In our increasingly global industry, the rate of foreign investment in U.S. commercial property has been surging in recent years. It's something that we focus on and watch carefully at SeedFeed. In fact, nearly 20% of the total sales volume for CRE in the U.S. now comes from international capital. Doing business in the U.S market is attractive for a variety of reasons.
Compared to other world markets, the U.S. economy is strong and stable, and transactions are more transparent. Foreign investors with large sums to invest are looking for a safe place to put it, and the U.S. market fits their requirements, thanks to low interest rates and favorable spreads. International buyers are drawn by the prospect of capital preservation and higher yields.

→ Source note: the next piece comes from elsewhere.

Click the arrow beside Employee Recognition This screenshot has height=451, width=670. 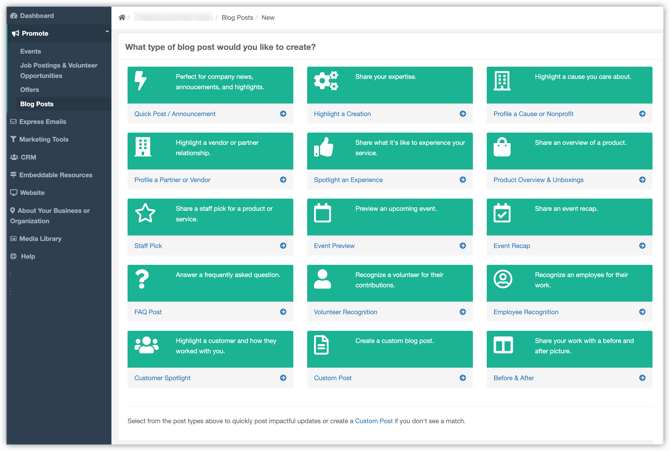pos(642,312)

The bulk of foreign investment activity is seen in gateway cities, particularly New York, Washington, and Los Angeles. However, increased competition for properties in these markets has led some international buyers to shift their attention to secondary markets.

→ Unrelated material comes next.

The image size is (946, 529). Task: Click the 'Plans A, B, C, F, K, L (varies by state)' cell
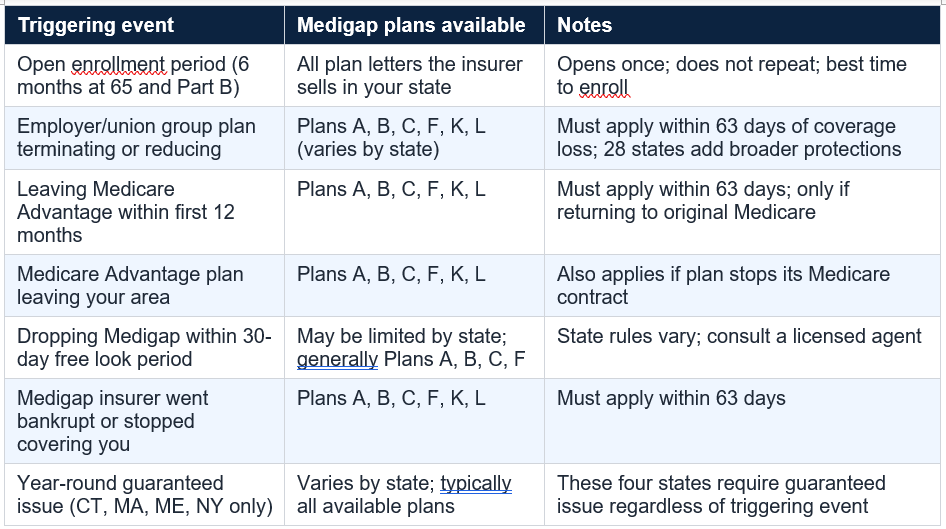click(x=414, y=138)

More than half of all major office transactions in Denver are already conducted with international buyers, for example. It's likely that there will be increased interest from foreign investors in markets like Seattle, Minneapolis, Denver, Philadelphia, Miami, Dallas/Ft. Worth, and Charlotte for 2016.
Real estate crowdfunding sites have moved into the mainstream and are now a routine option for U.S. investors, with over $2 billion in real estate deals last year. International participation on these platforms has been slim, but interest is tremendous, and some of the sites have begun to include foreign investors. RealtyWealth and Fundrise are among the sites open to foreign investors, and there's little doubt that they'll be joined by other platforms in 2016.
Increased participation from China
While Canadian investors continue to be the biggest investors in U.S. real estate - and have since 2013 - there's increasing participation from Asia, and it's possible that China will surpass our Northern neighbors in the coming year. This growth continues to accelerate in response to the Chinese government's loosening of restrictions on overseas investment.
Another factor that comes into play with Chinese investors is the EB-5 (or Immigrant Investor) program, which provides a method of obtaining a green card for foreign nationals who invest money in the United States. More than 85% of the EB-5 visas issued in 2014 went to Chinese nationals.
Preference for High Quality Assets
International investors favor high quality assets such as regional shopping malls, office and industrial properties and multifamily properties. They tend to prefer established, occupied properties, but there is some indication that foreign buyers are more willing to participate in development schemes.
These buyers are willing to pay for a place at the table. Pricing for property purchased by international buyers in 2014 was 28% above the average price paid by domestic investors, and that pricing gap continues to increase.
Barriers to international investment are dropping in the U.S. and abroad. This, along with increased access and transparency provided by technology, will encourage continued growth in the rate of foreign investment in U.S. commercial properties for the coming year.